(Stored dataset items)
☆ ☆ ☆

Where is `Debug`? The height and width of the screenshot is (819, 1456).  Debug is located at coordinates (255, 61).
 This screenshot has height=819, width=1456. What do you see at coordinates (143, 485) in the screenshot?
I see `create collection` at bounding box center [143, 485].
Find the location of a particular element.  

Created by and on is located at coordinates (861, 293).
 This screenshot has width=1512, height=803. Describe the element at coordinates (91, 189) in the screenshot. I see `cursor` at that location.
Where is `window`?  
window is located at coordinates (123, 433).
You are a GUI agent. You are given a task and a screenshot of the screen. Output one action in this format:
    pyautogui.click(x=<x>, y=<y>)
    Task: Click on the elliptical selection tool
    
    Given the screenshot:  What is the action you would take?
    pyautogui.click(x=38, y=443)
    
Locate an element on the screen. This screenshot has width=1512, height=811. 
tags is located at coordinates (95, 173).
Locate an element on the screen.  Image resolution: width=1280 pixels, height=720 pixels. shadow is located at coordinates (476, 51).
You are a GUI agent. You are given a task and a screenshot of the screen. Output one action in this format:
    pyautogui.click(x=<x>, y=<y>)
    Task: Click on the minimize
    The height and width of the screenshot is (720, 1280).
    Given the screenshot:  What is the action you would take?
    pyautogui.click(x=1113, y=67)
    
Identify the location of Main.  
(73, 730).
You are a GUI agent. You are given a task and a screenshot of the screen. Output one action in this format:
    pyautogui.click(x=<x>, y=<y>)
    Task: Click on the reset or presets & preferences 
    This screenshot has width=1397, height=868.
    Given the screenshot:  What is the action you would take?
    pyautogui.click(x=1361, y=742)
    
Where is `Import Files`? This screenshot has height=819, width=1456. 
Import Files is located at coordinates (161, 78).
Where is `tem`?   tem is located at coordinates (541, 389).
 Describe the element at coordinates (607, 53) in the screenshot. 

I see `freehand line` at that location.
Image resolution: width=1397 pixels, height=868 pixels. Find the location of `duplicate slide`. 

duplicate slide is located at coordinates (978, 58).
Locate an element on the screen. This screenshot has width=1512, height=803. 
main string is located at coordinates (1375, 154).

☆ ☆ ☆

● Task requirements
Can you rewrite the records from the line containing "coordinates (476, 51)." through the end of the records, replacing "Given the screenshot" with "Based on the screenshot" and leaving everything else unchanged?

● The solution
Locate an element on the screen.  Image resolution: width=1280 pixels, height=720 pixels. shadow is located at coordinates (476, 51).
You are a GUI agent. You are given a task and a screenshot of the screen. Output one action in this format:
    pyautogui.click(x=<x>, y=<y>)
    Task: Click on the minimize
    The height and width of the screenshot is (720, 1280).
    Based on the screenshot:  What is the action you would take?
    pyautogui.click(x=1113, y=67)
    
Identify the location of Main.  
(73, 730).
You are a GUI agent. You are given a task and a screenshot of the screen. Output one action in this format:
    pyautogui.click(x=<x>, y=<y>)
    Task: Click on the reset or presets & preferences 
    This screenshot has width=1397, height=868.
    Based on the screenshot:  What is the action you would take?
    pyautogui.click(x=1361, y=742)
    
Where is `Import Files`? This screenshot has height=819, width=1456. 
Import Files is located at coordinates (161, 78).
Where is `tem`?   tem is located at coordinates (541, 389).
 Describe the element at coordinates (607, 53) in the screenshot. 

I see `freehand line` at that location.
Image resolution: width=1397 pixels, height=868 pixels. Find the location of `duplicate slide`. 

duplicate slide is located at coordinates (978, 58).
Locate an element on the screen. This screenshot has width=1512, height=803. 
main string is located at coordinates (1375, 154).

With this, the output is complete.